Obesity in prematurely born children and adolescents: follow up in pediatric clinic
1 Department of Pediatrics, Texas Tech University Health Sciences Center, Amarillo, Texas, USA
2 Department of Pediatrics, Scott & White/Texas A&M College of Medicine Temple, Texas, USA
Nutrition Journal 2013, 12:150 doi:10.1186/1475-2891-12-150Published: 19 November 2013
Understanding associated risk for obesity is a prerequisite to develop early life interventions to arrest the increasing epidemic of metabolic syndrome and obesity among preterm born children and adolescents.
A retrospective review of 160 charts was conducted to determine the associated risk of being obese during childhood and adolescent period in preterm children. Birth weight, gestational age, weight gain, demographics, maternal health, socioeconomics, and clinical factors during early neonatal life were evaluated. The number of obese children increased with age and was observed more in the adolescent population. Obese children were significantly heavier at age 24 months old compared to their peers (p = 0.001). Analysis of associated risk for maternal demographics, maternal age, maternal marital status or race, prenatal factors, maternal substance abuse or diabetes, neonatal factors, weight for gestational age or birth weight did not show any statistically significant risk for future obesity. Duration of gestational age (OR 1.6; p = 0.017) and heavier birth weight (OR 3.2; p = 0.001) were associated with risk of obesity.

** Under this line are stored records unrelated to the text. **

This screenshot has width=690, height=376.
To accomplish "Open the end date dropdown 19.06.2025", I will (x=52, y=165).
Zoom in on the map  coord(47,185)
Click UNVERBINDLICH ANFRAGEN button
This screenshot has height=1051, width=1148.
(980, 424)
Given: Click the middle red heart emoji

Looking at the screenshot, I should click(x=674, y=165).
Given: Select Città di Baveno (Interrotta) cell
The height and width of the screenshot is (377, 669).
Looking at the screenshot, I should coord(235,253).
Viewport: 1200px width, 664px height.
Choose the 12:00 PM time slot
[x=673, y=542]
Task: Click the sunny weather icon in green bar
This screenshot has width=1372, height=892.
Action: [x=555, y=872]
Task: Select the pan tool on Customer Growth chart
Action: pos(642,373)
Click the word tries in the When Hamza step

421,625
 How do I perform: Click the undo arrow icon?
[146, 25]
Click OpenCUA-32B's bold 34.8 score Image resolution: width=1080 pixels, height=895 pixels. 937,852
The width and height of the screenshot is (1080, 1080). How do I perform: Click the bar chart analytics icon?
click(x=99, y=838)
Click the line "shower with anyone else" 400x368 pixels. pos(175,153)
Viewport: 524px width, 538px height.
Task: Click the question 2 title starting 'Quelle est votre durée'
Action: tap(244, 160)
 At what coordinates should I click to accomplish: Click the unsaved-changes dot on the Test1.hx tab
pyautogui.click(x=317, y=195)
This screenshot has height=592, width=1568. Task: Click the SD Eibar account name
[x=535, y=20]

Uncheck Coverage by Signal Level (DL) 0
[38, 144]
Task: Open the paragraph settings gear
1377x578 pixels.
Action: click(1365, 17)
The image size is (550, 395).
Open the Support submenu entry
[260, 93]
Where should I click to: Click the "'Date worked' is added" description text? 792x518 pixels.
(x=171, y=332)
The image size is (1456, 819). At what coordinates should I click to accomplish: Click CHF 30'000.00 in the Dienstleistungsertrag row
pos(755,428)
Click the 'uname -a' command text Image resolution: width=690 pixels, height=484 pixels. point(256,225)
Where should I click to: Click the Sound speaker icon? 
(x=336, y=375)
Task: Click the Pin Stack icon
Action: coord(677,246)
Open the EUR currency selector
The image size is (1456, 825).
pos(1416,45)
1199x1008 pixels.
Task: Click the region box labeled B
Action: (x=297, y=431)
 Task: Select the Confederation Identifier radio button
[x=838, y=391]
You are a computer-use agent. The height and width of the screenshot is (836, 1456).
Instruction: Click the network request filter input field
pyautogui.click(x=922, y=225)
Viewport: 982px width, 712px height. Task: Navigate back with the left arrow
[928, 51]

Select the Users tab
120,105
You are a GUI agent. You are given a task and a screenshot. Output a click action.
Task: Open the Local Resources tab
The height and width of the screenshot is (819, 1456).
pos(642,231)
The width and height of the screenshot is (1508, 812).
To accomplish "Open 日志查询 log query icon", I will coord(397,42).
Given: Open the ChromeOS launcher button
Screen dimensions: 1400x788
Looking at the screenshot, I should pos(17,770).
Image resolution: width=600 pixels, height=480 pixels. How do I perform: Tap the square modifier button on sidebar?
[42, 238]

Among preterm born babies in the study, the highest risk of developing excessive weight during childhood and adolescent periods are babies born at more advanced gestational age. Strong positive association was found between birth weight and body weight in childhood. By 24 months old, there was a distinguished group of toddlers, who were heavier than their peers and remained with excessive weight as they got older. Primary care pediatricians should draw attention to premature babies, overweight infants and toddlers.